Demand for Compositional Generalization: Recombining learned motion primitives in new tasks would substantially improve generalization capabilities to unseen scenarios.

Natural Correspondence Between Language and Motion: Verbs in language descriptions (push, pull, rotate) naturally correspond to specific types of motion primitives, a relationship that can be explicitly modeled.

Core Idea: Decoupling 7-DoF actions into three types of primitives (translation/rotation/gripper) and grounding each primitive with language semantics to achieve compositional generalization.

Method¶

Overall Architecture¶

LaDA consists of three core modules:

Action Decoupling: Decomposing 7-DoF (\(\Delta x, \Delta y, \Delta z, \Delta r_x, \Delta r_y, \Delta r_z, g\)) into three types of motion primitives: translation, rotation, and gripper.
Language Alignment: Aligning each type of motion primitive with the language semantic space via soft-label contrastive learning.
Adaptive Loss Weighting: Balancing the training progress of the three decoupled branches.

Key Design 1: Motion Primitive Decoupling¶

Translation primitive: \([\Delta x, \Delta y, \Delta z]\), corresponding to spatial displacement.
Rotation primitive: \([\Delta r_x, \Delta r_y, \Delta r_z]\), corresponding to orientation changes.
Gripper primitive: \([g]\), corresponding to grasping/releasing actions.
Each type of primitive is predicted by an independent action head, sharing a vision-language backbone.
Decoupling enables the model to learn finer action semantics.

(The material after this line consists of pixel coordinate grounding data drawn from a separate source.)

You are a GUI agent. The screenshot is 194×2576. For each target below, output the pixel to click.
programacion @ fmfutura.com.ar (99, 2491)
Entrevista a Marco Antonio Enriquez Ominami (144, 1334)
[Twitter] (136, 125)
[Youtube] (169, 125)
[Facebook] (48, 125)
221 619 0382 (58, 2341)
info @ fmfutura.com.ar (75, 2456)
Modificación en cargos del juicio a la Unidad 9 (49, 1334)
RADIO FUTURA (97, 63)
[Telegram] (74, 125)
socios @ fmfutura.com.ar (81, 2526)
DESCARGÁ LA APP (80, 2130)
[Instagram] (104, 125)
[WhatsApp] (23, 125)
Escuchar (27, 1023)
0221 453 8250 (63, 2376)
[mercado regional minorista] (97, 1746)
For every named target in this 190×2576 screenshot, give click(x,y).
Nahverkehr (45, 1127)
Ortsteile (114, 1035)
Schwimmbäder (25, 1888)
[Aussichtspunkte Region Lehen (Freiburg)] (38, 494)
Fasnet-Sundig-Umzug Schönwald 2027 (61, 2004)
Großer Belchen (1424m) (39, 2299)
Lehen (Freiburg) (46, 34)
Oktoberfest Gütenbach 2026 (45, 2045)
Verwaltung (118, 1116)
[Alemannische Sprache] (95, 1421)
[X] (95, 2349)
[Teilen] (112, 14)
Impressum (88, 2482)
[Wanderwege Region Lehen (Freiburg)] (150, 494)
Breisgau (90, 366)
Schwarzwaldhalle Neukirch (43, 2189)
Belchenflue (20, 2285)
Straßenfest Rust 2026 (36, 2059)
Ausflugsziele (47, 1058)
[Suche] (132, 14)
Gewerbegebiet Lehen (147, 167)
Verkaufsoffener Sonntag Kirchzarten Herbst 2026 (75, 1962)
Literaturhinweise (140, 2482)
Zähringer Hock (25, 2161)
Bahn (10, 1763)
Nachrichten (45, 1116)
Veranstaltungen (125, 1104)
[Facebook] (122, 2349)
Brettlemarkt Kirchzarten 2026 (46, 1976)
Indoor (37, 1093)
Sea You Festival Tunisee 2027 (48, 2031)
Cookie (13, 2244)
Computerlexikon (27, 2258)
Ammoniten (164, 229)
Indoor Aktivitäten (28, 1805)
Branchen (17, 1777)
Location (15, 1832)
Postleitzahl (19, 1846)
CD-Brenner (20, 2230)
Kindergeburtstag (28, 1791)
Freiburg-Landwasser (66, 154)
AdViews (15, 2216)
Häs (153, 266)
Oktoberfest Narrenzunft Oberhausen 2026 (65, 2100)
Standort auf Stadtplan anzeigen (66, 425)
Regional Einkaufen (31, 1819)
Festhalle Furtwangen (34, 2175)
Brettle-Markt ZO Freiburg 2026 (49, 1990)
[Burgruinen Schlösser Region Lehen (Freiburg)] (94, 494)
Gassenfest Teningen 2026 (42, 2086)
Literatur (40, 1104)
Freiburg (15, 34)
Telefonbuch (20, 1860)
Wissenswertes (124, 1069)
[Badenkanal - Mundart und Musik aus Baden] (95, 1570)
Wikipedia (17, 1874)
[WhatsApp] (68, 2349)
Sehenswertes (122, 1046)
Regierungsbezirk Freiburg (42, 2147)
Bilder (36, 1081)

Key Design 2: Soft-Label Contrastive Learning¶

Unlike traditional contrastive learning that uses 0/1 hard labels, it utilizes the semantic similarity between language instructions as soft labels.
For example, the translation primitives for "push the red cup" and "push the blue cup" should be similar, as their "push" semantics are close.
Semantic similarity is calculated via the cosine similarity of sentence embeddings.
This design allows the model to learn that semantically similar instructions should generate similar motion primitives.

Key Design 3: Adaptive Loss Weighting¶

The loss scales and training difficulties of the three primitive branches differ (e.g., rotation is typically harder to predict than translation).
Dynamic adjustment of the loss weight for each branch avoids any single branch dominating the training process.
Ensures balanced progress in training across translation, rotation, and gripper primitives.

Key Experimental Results¶

Main Results (LIBERO Benchmark)¶

Task Suite	LaDA (1.3B)	CLIP-RT (2.6B)	OpenVLA	RoboFlamingo
Spatial	96.4%	—	—	—
Object	97.8%	—	—	—
Goal	88.4%	—	—	—
Long-horizon	86.4%	—	—	—
Average	93.6%	~89%	~85%	~82%

LaDA has only 1.3B parameters, which is half of CLIP-RT.

Ablation Study¶

Configuration	Average SR	Description
Full LaDA	93.6%	All components
W/o Decoupling (Unified Prediction)	~88%	Unified 7-DoF prediction
W/o Soft Labels (Hard Label Contrastive)	~90%	0/1 hard labels
W/o Adaptive Weighting	~91%	Fixed weights
W/o Language Alignment	~87%	Regression loss only

Key Findings¶

Language alignment is the most significant contributing factor (dropping it results in -6.6pp).
Action decoupling contributes +5.6pp, showing that structured decomposition significantly benefits performance.
The gap between soft labels and hard labels (+3.6pp) demonstrates the effectiveness of using linguistic similarity as a supervisory signal.
LaDA outperforms CLIP-RT with half the parameters, indicating that action decoupling combined with language alignment is more effective than simply scaling up the model.

Highlights & Insights¶

Natural Correspondence Between Motion Primitives and Language: It fully exploits the natural structure of human language descriptions of motion, leading to an elegant design.
Ingenious Soft Label Design: Using semantic similarity as a soft supervision signal for contrastive learning provides finer granularity than hard labels.
High Efficiency: Achieving SOTA performance with 1.3B parameters validates that structured design is more effective than brute-force model scaling.
Potential for Compositional Generalization: The three decoupled primitives can be "assembled" into actions required for new tasks.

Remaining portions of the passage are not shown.